Zwischen Ohnmacht und Zorn

von | 08. März 2022

Predigt von Uli Bandt am 06. März 2022

„Aus der Tiefe rufe ich zu dir, Gott…“

„Warum hast du mich verlassen?“

„Rette mich doch! Sie zerfleischen mich wie ein Löwe seine Beute!“

„Greif ein, HERR, und strafe sie in deinem Zorn! Stelle dich meinen Feinden entgegen, die so unerbittlich gegen mich wüten!“

Worte aus den Psalmen.
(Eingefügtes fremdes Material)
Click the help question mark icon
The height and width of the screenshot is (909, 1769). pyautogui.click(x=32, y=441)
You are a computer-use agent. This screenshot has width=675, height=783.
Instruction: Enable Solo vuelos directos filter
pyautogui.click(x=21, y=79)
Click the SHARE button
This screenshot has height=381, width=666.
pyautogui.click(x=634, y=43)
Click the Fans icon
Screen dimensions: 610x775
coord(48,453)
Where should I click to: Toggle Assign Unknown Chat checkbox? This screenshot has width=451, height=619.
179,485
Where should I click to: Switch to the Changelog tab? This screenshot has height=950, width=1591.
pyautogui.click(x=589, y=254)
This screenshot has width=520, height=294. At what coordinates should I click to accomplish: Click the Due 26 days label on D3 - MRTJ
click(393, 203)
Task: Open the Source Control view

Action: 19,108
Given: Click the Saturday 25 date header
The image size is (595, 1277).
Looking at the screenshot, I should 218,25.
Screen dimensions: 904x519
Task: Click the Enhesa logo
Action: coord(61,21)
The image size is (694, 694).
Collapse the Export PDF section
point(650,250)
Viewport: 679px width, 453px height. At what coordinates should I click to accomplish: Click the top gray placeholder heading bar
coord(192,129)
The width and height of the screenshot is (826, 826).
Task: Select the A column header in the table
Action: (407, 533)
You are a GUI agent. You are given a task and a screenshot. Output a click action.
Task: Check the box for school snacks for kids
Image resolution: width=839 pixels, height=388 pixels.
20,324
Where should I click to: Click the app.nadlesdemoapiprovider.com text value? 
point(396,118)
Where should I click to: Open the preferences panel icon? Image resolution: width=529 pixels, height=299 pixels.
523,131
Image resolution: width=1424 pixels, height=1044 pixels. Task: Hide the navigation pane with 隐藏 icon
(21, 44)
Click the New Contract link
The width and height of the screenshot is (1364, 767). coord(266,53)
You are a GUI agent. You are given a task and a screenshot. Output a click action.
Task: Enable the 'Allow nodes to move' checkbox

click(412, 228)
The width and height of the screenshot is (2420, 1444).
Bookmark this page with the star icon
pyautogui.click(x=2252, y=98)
Oft in ihrer hilflosen Wut so emotional, dass wir manche Zeile lieber auslassen.

Doch jetzt leihen wir uns mitunter auch von diesen bisher zensierten Versen die Sprache, um unserer Fassungslosigkeit, totalen Verunsicherung, der Ohnmacht und unserem Zorn Ausdruck zu geben.

Keiner von uns hätte vor Monaten geahnt, dass wir so wahnsinnig schnell am Rande eines Weltkrieges stehen könnten. Eines neuerlichen Krieges mitten in Europa, der zahllosen unschuldigen Menschen unendliches Leid zufügt. Der die Bemühungen um gemeinsame Sicherheit, Verständigung und Frieden, Klimaschutz und demokratische Teilhabe um Jahrzehnte zurückwirft.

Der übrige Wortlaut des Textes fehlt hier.